Re: hwmgr status comp (critical)

 
SOLVED
Go to solution
Ivan Ferreira
Honored Contributor

hwmgr status comp (critical)

When I run hwmgr status component on some of my servers, I get this output:

STATUS ACCESS INDICT
HWID: HOSTNAME SUMMARY STATE STATE LEVEL NAME
------------------------------------------------------------------------------

200: HOSTNAME critical online available high CPU0
201: HOSTNAME critical online available high CPU1

What this means? Why is critical? And what is the Indict Level?
Por que hacerlo dificil si es posible hacerlo facil? - Why do it the hard way, when you can do it the easy way?
3 REPLIES 3
Aaron Biver_2
Frequent Advisor
Solution

Re: hwmgr status comp (critical)

Ivan
Most likely, WSEA or its predecessor (Compaq Analyze) is installed to monitor the system, and it detected one or more hardware errors that make it think these two cpus might be going bad. (try "whereis wsea; whereis ca" to verify whther wsea or compaq analyze are installed)
WSEA has logic to indict hardware components like this, so this is the most likely explanation. Its logic is not infallible, though.
You should have the /var/adm/binary.errlog analyzed using the wsea utility. If you have a service contract, they will take care of this.

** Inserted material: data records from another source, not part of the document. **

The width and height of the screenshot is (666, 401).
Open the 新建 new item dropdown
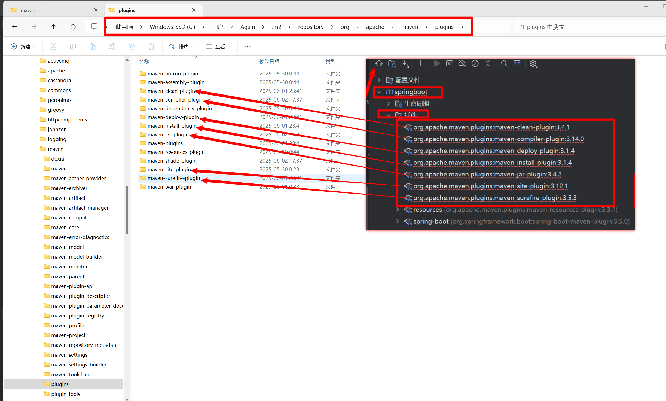point(23,47)
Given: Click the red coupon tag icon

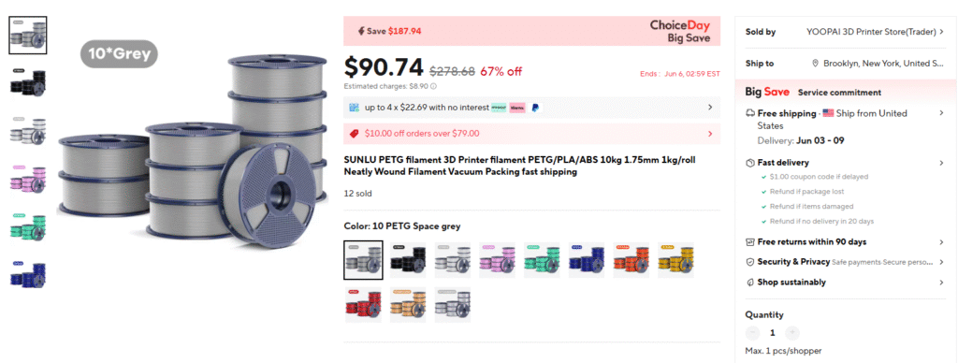Looking at the screenshot, I should point(354,133).
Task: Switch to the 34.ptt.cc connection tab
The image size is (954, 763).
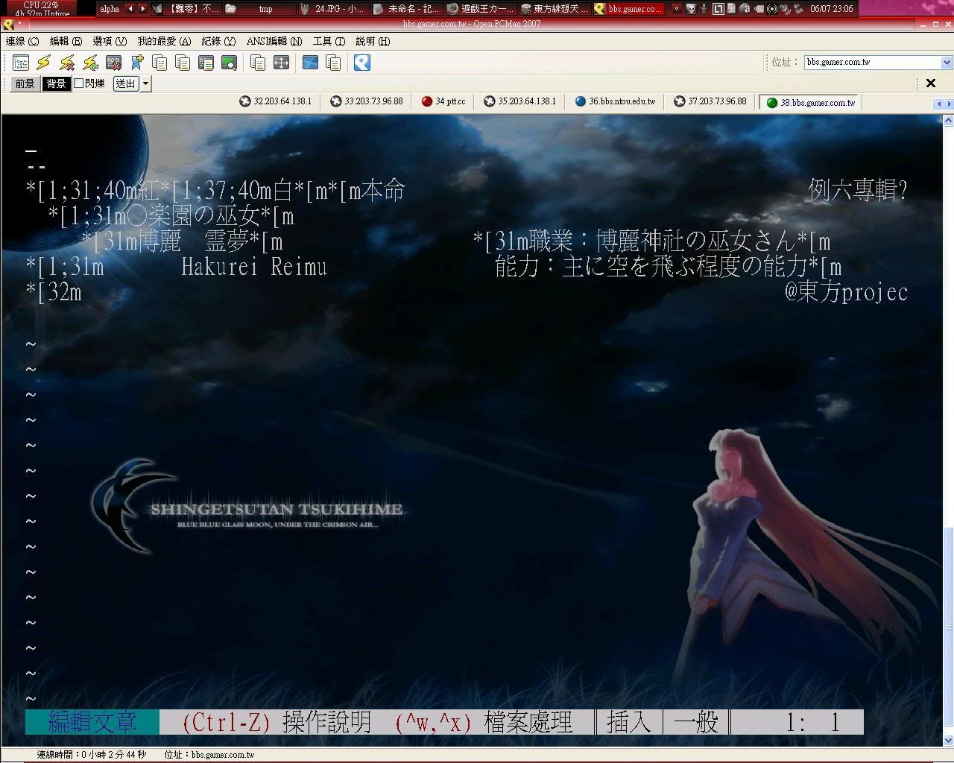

If there is no service contract, it would probably be wise to look into the errors, and possibly remove one or more of the cpus before you start seeing real problems. In that case, I can give you a summary of wsea commands that would give you more info.

Harmanjit_1
Frequent Advisor

Re: hwmgr status comp (critical)

Hi,

I had experienced the same problem.
You can try following command

# hwmgr -unindict -id 200
# hwmgr -unindict -id 201

200 and 201 is CPU id

Sometimes alpha keeps the status of CPU inthis state if any crash has happened.
Ivan Ferreira
Honored Contributor

Re: hwmgr status comp (critical)

Thanks for the responses.

Information also available on:

Online Addition and Removal

man hwmgr_ops
Por que hacerlo dificil si es posible hacerlo facil? - Why do it the hard way, when you can do it the easy way?